For all occurrences of address, we assigned the possibility of their automatic extraction to one of the categories:

  1. 'Inextractable': contact info as image, or hidden in text.
  2. 'Extractable using a lexical pattern': a lexical indicator (such as 'Mail:' or 'Contact:') preceded the address, in most cases inside its own ('block' or at least 'inline') HTML element.
  3. 'Extractable but no external indication': no lexical indicator was present but the address was structured enough to be possibly extracted using advanced (statistical) methods.

The simplest approach to e-mail extraction would surely be a wrapper class for <a href="mailto:XXX">: this would work in approx. 50 % of cases. When, however, the address does not have the form of hyperlink and its end coincides with that of an appropriate HTML tag, an SPO extractor (using lexical indicators such as 'E-mail:') still would work (11 % of cases).

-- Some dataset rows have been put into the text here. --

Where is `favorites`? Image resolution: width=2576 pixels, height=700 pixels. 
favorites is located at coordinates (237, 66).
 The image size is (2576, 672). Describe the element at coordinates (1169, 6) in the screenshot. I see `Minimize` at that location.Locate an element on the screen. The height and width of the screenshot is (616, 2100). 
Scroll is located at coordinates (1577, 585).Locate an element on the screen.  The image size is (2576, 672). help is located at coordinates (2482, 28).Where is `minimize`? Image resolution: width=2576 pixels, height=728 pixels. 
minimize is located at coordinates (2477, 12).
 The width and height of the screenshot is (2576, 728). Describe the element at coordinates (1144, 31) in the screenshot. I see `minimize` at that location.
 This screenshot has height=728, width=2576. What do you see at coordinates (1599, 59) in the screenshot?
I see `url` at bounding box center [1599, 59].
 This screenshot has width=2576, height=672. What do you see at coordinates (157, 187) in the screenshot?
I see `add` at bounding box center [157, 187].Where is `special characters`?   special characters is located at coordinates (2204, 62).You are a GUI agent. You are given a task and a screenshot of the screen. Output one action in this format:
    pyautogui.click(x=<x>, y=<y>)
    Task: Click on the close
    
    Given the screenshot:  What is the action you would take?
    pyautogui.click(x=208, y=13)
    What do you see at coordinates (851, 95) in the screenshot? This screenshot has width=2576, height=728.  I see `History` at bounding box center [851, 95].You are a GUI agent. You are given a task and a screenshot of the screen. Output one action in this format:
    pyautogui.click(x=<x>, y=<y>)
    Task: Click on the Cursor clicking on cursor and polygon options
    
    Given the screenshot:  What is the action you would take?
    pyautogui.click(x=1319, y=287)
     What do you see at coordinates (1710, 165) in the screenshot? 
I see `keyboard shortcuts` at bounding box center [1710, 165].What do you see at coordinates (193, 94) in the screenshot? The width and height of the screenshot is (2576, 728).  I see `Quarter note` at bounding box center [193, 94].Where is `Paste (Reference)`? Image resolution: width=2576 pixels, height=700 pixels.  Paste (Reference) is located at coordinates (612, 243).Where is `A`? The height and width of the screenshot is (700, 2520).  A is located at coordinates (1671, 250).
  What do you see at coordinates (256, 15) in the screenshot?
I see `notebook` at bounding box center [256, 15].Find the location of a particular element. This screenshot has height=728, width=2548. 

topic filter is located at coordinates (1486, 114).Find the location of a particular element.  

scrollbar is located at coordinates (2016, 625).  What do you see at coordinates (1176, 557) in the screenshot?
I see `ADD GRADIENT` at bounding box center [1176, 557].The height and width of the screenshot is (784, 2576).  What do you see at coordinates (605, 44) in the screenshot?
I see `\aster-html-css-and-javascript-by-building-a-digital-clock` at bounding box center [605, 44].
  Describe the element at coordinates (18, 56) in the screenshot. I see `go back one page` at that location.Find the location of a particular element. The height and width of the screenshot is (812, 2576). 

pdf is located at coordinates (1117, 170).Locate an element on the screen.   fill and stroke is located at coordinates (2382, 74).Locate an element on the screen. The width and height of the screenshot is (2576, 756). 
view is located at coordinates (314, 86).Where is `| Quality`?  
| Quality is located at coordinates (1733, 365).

A by-product of our survey was a small statistics of use of explicit metadata. Some form of it occurred on nearly half of the pages, structured metadata (Dublin Core) however appeared just once, and only 4 pages contained metadata with contact information: this manifests the importance of WebIE. For contact information, 'implicit RDF metadata' on output might look like

<rdf:Description about="http://www.XY.com">
	<dc:Creator>Joe Bowen</dc:Creator>
	<imp:email>info@XY.com</imp:email>
	<imp:addr>42 StreetX, Bigcity, 111 54</imp:addr>
	<imp:phone>1-800-123-456</imp:phone>
</rdf:Description>

and later be converted to 'real-world' facts, as shown in section 2.

5. CONCLUSIONS

We hope that exploitation of SPO structures could focus extraction on promising parts of the HTML code, and thus increase the accuracy and reduce the complexity of conventional IE methods. The fact that same visual patterns (expressing the P-O relationship) could be reused for a wide range of 'semantic messages' may alleviate the training of extraction models. Our long-term goal however is to build a lightweighted support for interactive semantic annotation of web pages rather than an autonomous WebIE system.

6. ACKNOWLEDGEMENTS

This work has been partially supported by grant no.201/03/1318 of the Grant Agency of the Czech Republic.

7. REFERENCES

  1. D. Freitag. Information extraction from HTML: Application of a general learning approach. In Proceedings of the 15th National Conference on Artificial Intelligence. AAAI, 1998.
  2. C. Knoblock, et al. Modeling web sources for information integration. In Proc. of the 15th National Conference on Artificial Intelligence. AAAI, 1998.
  3. N. Kushmerick, D. S. Weld, and R. Doorenbos. Wrapper induction for information extraction. In Intl. Joint Conference on Artificial Intelligence, 1997.
  4. O. Lassila and R. R. Swick. Resource Description Framework (RDF) Model and Syntax Specification. W3C Recommendation, Feb. 1999.
  5. S. Soderland. Learning information extraction rules for semi-structured and free text. Machine Learning, 34:233-272, 1999.